In September 2012, law enforcement and emergency management teams arrived at the Venango Technology Center, ready to confront an active shooter. Students were found hiding in their classrooms or in the hallways, some seemingly injured. A few students were rushed to local hospitals; others were escorted to a safe space for a parent-reunification process.

But this wasn’t an actual active shooter incident — this was a high-intensity drill. In a coordinated effort with the Office of Emergency Management, the Oil City Police Department, Community Ambulance Service and UPMC-Northwest, Venango Technology Center (VTC) used the drill as simulated training — complete with volunteer students with imitation injuries — to help emergency responders prepare for an actual emergency in a school setting. After the drill, school and emergency response officials reviewed the event through debriefings and the use of surveillance footage from a ViconNet video management system and the 77 Vicon cameras in the school to revise their School Incident Action Plan.

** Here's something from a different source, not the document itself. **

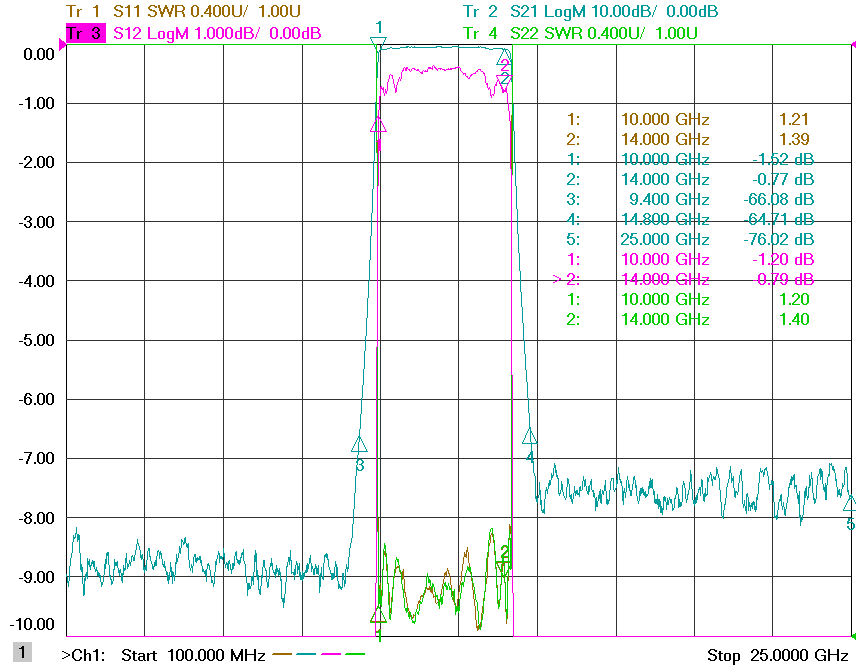This screenshot has width=856, height=666.
Task: Click marker 1 triangle at top of plot
Action: (378, 43)
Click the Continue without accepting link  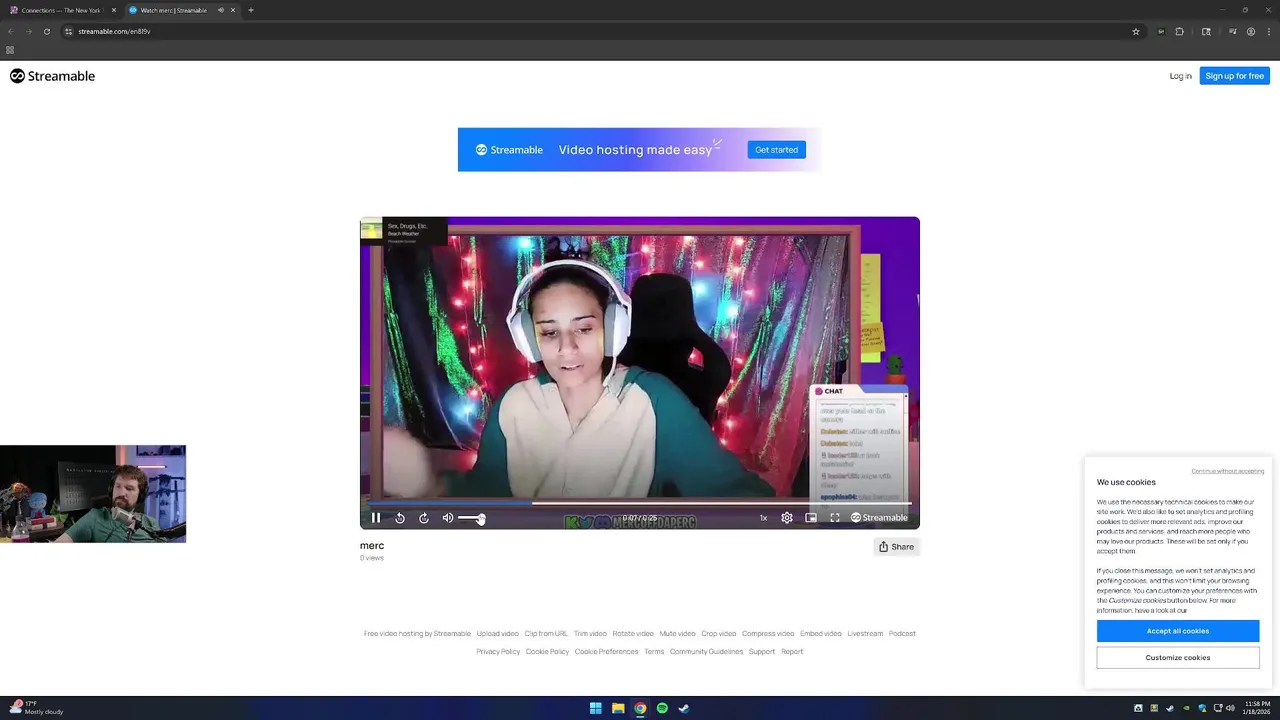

School officials were able to call up footage of the exercise using ViconNet and give it to police as a training aid. “We could watch the event; we got a pretty good picture and could see where students were running through halls,” says Jeannette Slater, technology coordinator for VTC.

“This whole event was a year and a half in the making,” Slater says. “As far as safety goes, we can just analyze current procedure, practice, and then debrief how the drills went. We were able to study our responses: Parent reunification was an issue, so we’ve made adjustments to that procedure.”

School officials sat down with the chief of police and representatives from the county emergency management department and the local 911 center after the drill to discuss possible improvements to the school’s response.

One improvement was a new Vicon camera added to the front door to watch not only who enters the building, but to see if the person turns right or left upon entry, adding another level of security to the 580-student school.

Students, Slater says, have much more awareness of these incidents through drills and coverage in the media. “If you don’t talk about it, they’re not going to know how to react,” she says. “People tend to do the ostrich thing and put their heads in the sand. We can’t do that. Things are happening, and we can’t afford to ignore that.”